Au règne de l’actionnaire a succédé celui de l’employé. Les meilleurs ingénieurs logiciel bénéficiant d’un statut quasi divin, il a fallu leur offrir des rémunérations exorbitantes (salaires et plans d’option) pour les retenir. Et ceci a absorbé une grande partie de la croissance. Par ailleurs, le coût de l’élaboration et de la gestion de codes de plus en plus complexes s’étant accru, le montant des capitaux nécessaires à la création d’entreprises d’édition de logiciels est devenu incontrôlable. Les sommes qui entrent dans ces entreprises sont de plus en plus importantes alors que celles qui en ressortent sont toujours moins conséquentes. L’édition de logiciel à faible intensité capitalistique est bien morte, qu’elle repose en paix!

Cependant, les récents progrès de l’intelligence artificielle transforment le processus de codage, ce qui pourrait en réduire le coût.
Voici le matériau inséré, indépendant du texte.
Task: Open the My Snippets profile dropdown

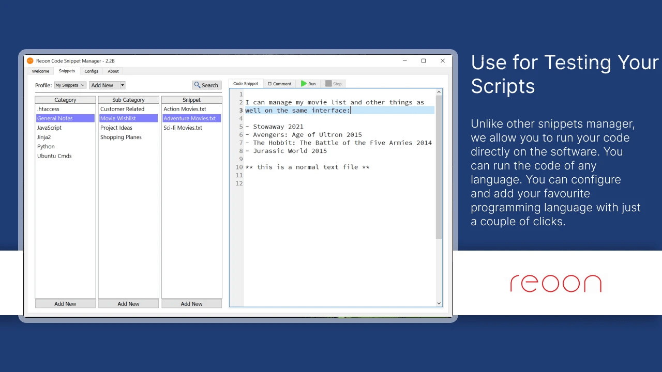Action: coord(70,85)
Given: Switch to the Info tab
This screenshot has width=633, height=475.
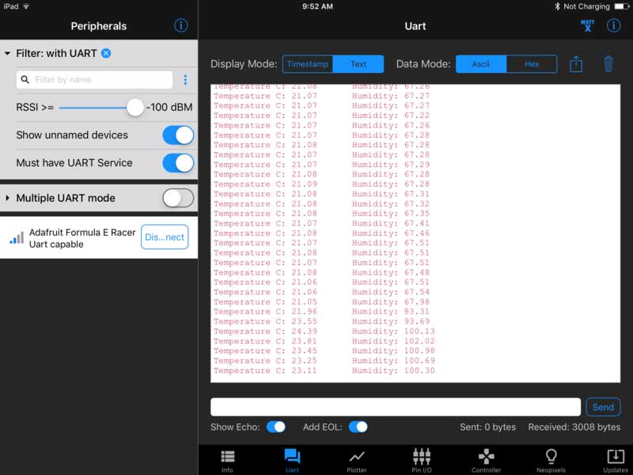Looking at the screenshot, I should (x=227, y=459).
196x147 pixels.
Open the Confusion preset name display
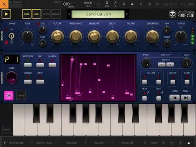coord(98,14)
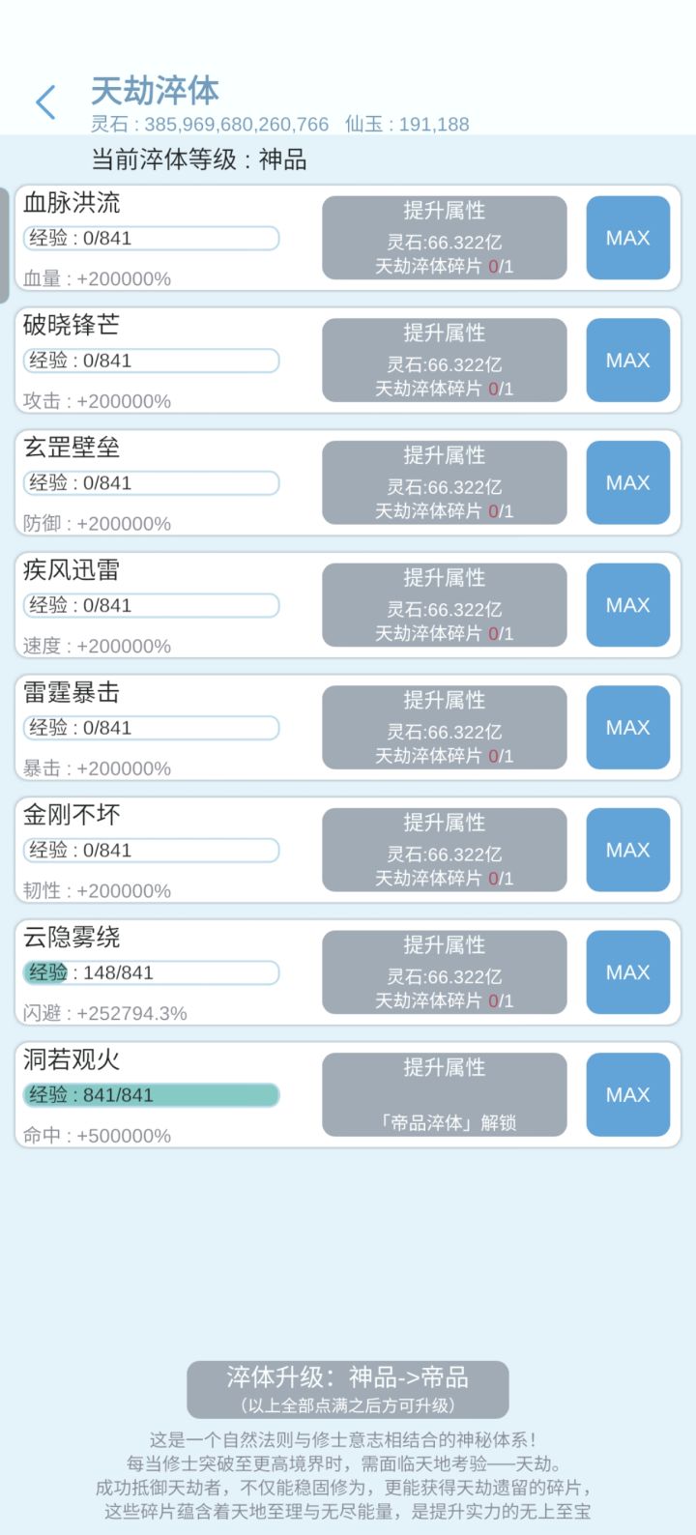Tap the back arrow icon
This screenshot has height=1535, width=696.
[45, 102]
L’existence et le prix des talents en matière de codage représentent un goulet d’étranglement: va-t-il s’ouvrir au fur et à mesure des progrès en matière de codage automatique des logiciels?  Où se situeront les goulets d’étranglement à l’avenir et quel sera leur impact sur la rentabilité? Qui attirera les capitaux et réalisera les profits, les fabricants de matériel informatique ou de semi-conducteurs? 

Comprendre toute cette dynamique revient à ne pas idolâtrer les entreprises qui se consacrent entièrement à l’édition de logiciel. Elles ont un rôle à jouer dans les portefeuilles, mais contrairement à ce que pensent nombre d’investisseurs, elles ne méritent pas d’être placées sur un piédestal. Mieux vaut apporter son soutien à des entreprises qui sont tout à fait claires quant à leurs besoins en capitaux.  Ce sont des entités telles que Northvolt, Solugen ou PsiQuantum qui utilisent les capitaux qui leur sont confiés par les investisseurs pour accroître leurs capacités de production, qu’il s’agisse de la production de batteries, de la culture d’enzymes ou de puces destinées aux ordinateurs quantiques. Ces entreprises possèdent des avantages compétitifs tels qu’il ne suffit pas de traverser une route pour les retrouver dans la start-up d’en face!